О том, чего хотелось бы
Что такое, на мой взгляд, распределенная блогосфера?
Это множество разных серверов, на каждом из которых может быть от одного блога, до нескольких тысяч, которые используют самый разный софт, кому какой удобно, самую разную политику по отношению к содержимому и так далее, но при этом все позволяют комментировать друг у друга без дополнительной регистрации на каждом сервисе, и обеспечивает устойчивость к высоким нагрузкам, то есть каждый блог тем доступнее, чем больше людей его регулярно читают.
Последнее можно достаточно легко организовать, если в рамках создания френдленты - общей ленты читаемых пользователем постов, кэшировать у себя все читаемые им блоги, позволять в кэшированных копиях комментировать.
Потребуется, конечно, какая-нибудь процедура для поиска пользователем наиболее доступной (либо ближайшей, либо наименее загруженной) копии блога. Но по-моему, чего нельзя категорически, так это требовать ради этого наличия у пользователя какого-либо софта, кроме стандартного браузера. Читать блоги должен иметь возможность любой аноним с браузером. Писать/комментировать - уже можно предъявлять несколько более высокие требования.

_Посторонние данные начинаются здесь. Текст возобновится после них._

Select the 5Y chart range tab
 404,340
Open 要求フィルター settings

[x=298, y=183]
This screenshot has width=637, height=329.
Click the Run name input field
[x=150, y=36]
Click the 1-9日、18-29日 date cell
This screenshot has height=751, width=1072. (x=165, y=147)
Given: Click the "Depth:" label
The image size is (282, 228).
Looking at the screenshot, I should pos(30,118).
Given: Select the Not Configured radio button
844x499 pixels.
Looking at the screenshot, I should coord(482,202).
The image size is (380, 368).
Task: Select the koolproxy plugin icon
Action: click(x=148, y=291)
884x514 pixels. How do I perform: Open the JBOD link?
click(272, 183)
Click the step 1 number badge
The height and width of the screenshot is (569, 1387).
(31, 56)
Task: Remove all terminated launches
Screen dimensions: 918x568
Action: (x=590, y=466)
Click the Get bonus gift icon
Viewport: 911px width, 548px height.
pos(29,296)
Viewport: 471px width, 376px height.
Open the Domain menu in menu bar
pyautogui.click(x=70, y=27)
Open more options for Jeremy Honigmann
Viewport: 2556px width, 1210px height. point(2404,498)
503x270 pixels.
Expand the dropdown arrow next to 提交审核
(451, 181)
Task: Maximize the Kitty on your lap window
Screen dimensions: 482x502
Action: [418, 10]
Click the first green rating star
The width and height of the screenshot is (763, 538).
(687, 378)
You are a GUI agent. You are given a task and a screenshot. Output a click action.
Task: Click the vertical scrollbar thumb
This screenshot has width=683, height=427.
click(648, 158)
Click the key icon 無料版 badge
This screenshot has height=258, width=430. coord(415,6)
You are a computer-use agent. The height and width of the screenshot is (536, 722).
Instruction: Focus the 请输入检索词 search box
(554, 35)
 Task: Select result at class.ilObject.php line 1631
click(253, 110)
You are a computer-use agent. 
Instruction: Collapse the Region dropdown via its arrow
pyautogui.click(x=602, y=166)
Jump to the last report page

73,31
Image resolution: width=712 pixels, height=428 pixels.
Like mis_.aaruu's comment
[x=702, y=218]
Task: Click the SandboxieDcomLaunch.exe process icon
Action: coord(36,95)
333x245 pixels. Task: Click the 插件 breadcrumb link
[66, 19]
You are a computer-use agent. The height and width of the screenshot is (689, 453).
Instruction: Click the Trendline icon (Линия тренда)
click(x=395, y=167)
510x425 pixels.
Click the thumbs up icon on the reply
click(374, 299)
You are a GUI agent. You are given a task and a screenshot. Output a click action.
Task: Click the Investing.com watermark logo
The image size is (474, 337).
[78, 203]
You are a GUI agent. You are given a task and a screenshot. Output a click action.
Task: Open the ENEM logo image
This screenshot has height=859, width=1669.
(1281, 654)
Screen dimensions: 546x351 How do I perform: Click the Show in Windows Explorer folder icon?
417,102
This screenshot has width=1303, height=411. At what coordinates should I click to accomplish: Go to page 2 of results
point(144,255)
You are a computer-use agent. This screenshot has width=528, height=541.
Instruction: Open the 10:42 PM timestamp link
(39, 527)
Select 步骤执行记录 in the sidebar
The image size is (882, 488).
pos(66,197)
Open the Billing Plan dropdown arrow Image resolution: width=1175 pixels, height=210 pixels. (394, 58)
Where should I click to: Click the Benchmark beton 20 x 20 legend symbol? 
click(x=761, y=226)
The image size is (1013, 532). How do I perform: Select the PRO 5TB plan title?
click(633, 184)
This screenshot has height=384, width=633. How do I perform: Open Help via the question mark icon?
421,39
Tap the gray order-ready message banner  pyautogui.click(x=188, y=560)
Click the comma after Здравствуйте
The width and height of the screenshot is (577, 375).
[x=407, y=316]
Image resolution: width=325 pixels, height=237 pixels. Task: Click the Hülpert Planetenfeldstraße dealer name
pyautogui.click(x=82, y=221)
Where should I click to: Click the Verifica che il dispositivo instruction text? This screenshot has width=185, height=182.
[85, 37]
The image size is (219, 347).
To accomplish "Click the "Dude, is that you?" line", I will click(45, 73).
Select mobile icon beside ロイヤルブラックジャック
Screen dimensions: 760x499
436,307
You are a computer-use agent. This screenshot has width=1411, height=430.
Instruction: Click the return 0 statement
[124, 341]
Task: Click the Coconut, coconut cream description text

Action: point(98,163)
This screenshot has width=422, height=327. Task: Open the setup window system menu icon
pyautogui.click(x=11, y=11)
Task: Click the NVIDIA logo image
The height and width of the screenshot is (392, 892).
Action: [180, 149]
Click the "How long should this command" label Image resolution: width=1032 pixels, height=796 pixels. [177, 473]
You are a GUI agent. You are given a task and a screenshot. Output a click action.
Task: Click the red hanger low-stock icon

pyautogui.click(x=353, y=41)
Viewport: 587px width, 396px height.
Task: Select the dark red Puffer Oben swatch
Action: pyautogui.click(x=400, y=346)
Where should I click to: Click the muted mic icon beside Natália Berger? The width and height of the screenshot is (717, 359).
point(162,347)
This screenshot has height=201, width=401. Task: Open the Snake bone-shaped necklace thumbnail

Но опять же надо зарекаться на то, что родной любимый сервер данного пользователя может быть в данный момент offline - то-ли затоплен водой вместе с датацентом каким-нибудь ураганом, то-ли конфискован злой полицией тоталитарного режима какого-нибудь Тувалу.
Я уже как-то раз предлагал систему аутентификации, основанную на встроенной в браузеры поддержку авторизации по клиентским сертификатам в HTTPS. Благо, утверждение, что сертификат обязательно должен быть выдан каким-нибудь коммерческим удостоверяющим центром - это неправда, и наш серверный софт вполне может работать удостоверяющим центром для своих клиентов. Это хорошо тем, что
- Используются надежные криптографические алгоритмы и протоколы.
- В этих протоколах предусмотрен срок действия сертификатов
- Предусмотрена процедура отзыва.
Плоха эта процедура в первую очередь тем, что требует наличия закрытого ключа на компьютере пользователя. На самом деле есть ещё андроиды <4, которые не умеют работать с посторонними удостоверяющими центрами, и более новые андроиды, которые не хотят с ними работать, если отключены блокировка устройства.
Но вот придумать процедуру авторизации, которая не требовала бы наличия в интернете (в данный момент) сервера, которому пользователь полностью доверяет, и на котором можно хранить секрет, и не требовала хранения какого-то достаточно объемного (не вмещающегося в человеческую память) секрета при пользователе, довольно сложно. Хэшированный пароль с солью - это секрет. Его нельзя делать публично доступным, как это было в юниксах 1970 года - словарные атаки на современном железе весьма эффективны. В принципе, можно попробовать распространять вместе с RSS-фидом блога что-нибудь симметрично-зашифрованное с помощью PBKDF2 или scrypt. Тогда серверный софт несущий любую копию данного блога сможет аутентифицировать его владельца.
Тут возникает, правда, вопрос, а достаточно ли доверяет пользователь серверу, на который он пришёл комментировать, чтобы вводить там пароль, дающий доступ ко всем копиям его блога? Собственно одна из причин распространения протоколов вроде OpenID и OAuth заключается в том, что свой пароль пихать куда попало не следует.